Photo by Kelly Sikkema on Unsplash

The colossal calling of parenthood is made-up of zillions of seemingly insignificant events. Often it feels as if one blurry moment, phase, or season flows into the next before we can even make sense of it. My husband and I make rules and set boundaries and try to enforce them consistently. We try to remember that our aim is to orient our children’s hearts to be Christ-centered, rather than just seeking outward behavioral changes. But then time passes, and we see no fruit whatsoever. When obedience does occur, it often feels like our children are simply trying to avoid the consequences of misbehaving.

Are our efforts making a difference? Are the heartfelt talks, Scripture memorizations, and family devotions penetrating the hearts and souls of our little ones—or are we merely going through the motions? Well something happened recently that reminded me of what I am called to do as a mother and how the habits we create in our homes can—by God’s grace—make a life-changing impact on the hearts of our little ones.

One of Those Sunday Mornings

Attending church together as a family is something I look forward to every Sunday. But one week I could tell it was going to be one of those Sunday mornings. In the few hours between waking up and leaving for church, it felt like my husband and I had run a marathon—getting breakfast on the table, showering and dressing three small children, refereeing arguments, correcting bad attitudes. By the time we settled into our pew, I had already snapped at the kids, rushed them out the door, and was short with my husband. If there was ever a Sunday I needed to hear God’s word, it was that Sunday, but I just couldn’t focus. My children seemed to have made a pact that they were going to be the neediest children on earth that day. There were bathroom breaks, endless requests, and my personal favorite—good old-fashioned whining.

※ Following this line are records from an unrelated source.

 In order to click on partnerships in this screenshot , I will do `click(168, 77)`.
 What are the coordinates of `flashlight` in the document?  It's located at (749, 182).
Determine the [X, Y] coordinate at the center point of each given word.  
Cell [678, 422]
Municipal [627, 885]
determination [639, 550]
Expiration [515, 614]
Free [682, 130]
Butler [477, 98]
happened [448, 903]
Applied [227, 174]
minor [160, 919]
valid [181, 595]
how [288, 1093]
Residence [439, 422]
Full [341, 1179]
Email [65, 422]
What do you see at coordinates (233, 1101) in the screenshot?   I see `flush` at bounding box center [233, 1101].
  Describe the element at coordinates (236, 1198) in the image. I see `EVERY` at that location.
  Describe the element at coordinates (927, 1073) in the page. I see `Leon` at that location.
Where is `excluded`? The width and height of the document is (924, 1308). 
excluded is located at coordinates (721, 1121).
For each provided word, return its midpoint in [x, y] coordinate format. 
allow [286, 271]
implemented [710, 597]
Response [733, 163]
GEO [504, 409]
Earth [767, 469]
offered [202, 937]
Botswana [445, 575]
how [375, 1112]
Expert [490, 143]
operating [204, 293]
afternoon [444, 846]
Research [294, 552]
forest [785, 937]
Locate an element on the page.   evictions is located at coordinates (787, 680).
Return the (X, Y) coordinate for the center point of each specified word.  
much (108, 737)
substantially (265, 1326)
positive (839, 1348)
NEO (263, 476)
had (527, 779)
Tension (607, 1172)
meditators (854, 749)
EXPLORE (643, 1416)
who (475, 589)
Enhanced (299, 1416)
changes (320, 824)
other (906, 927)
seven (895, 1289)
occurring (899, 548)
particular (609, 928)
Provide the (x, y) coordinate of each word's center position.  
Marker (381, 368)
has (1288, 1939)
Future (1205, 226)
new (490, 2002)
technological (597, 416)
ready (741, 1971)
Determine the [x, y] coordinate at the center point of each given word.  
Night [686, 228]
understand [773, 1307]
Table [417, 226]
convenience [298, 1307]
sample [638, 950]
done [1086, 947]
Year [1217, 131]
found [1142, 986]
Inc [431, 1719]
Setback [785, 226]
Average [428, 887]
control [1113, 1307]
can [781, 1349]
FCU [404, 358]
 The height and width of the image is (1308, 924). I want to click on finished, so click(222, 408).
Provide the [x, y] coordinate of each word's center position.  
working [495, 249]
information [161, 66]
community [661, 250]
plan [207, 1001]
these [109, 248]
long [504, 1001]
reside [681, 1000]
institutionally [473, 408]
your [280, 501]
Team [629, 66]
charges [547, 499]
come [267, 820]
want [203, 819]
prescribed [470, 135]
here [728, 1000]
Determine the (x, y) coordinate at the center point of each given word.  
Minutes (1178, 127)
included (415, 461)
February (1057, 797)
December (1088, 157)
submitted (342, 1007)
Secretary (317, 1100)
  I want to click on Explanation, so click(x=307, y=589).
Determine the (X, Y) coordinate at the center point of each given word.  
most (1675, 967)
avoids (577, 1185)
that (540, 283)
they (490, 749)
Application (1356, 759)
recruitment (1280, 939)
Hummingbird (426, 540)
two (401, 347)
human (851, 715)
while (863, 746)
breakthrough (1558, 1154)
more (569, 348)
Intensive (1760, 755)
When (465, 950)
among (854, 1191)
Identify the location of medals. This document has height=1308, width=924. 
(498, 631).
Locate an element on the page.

I thought, why am I even here? I haven’t heard two consecutive lines of the sermon. My kids aren’t hearing a thing. Nothing is sinking in for any of us. I should have just stayed home and watched the Food Network. I looked around at all of the other children sitting through the service with their halos on, and I was discouraged. Obviously, I was doing something wrong and failing my children. I left church that day feeling incredibly irritated with my children and myself.

The Power of Ritual and Habit

But God, in all of his goodness, decided to open my eyes the following Sunday. We had made it (alive) through the service, and it was time for the Lord’s Supper. Holding my cup of wine, I noticed that my three-and-a-half-year-old daughter had filled the lid to her water bottle with water and was eagerly awaiting the moment when we would all partake together. It was the cutest thing I had ever seen. At her age she couldn’t fully understand what Communion is, but she wanted to partake in the ritual she had seen performed every Sunday since she was born. In that moment, I was able to connect the dots. Our children won’t always understand what we are doing for them—or with them—the first, second, third, or maybe ten-thousandth time we do it. But it doesn’t mean that nothing is happening. There is power in ritual and habit.

Shaping Hearts and Minds to God’s Glory

The fact is that taking our children to church each Sunday to worship the living God—rain or shine, good attitudes or bad—is shaping their hearts and minds about what is important. Maybe we hear the whole sermon or only a couple of lines. Either way, God blesses us for our obedience to him. Our kids absorb things, even subconsciously, that God can use in their lives.

So, I just want to encourage all of you parents. We may not see the fruit of our labors today, but we serve an all-powerful God who often uses very ordinary means to accomplish his work. Continue to be steadfast in your efforts to point the hearts and lives of your children toward him. What an amazing opportunity we have as parents to help shape the habits of our little ones while they are still under our care.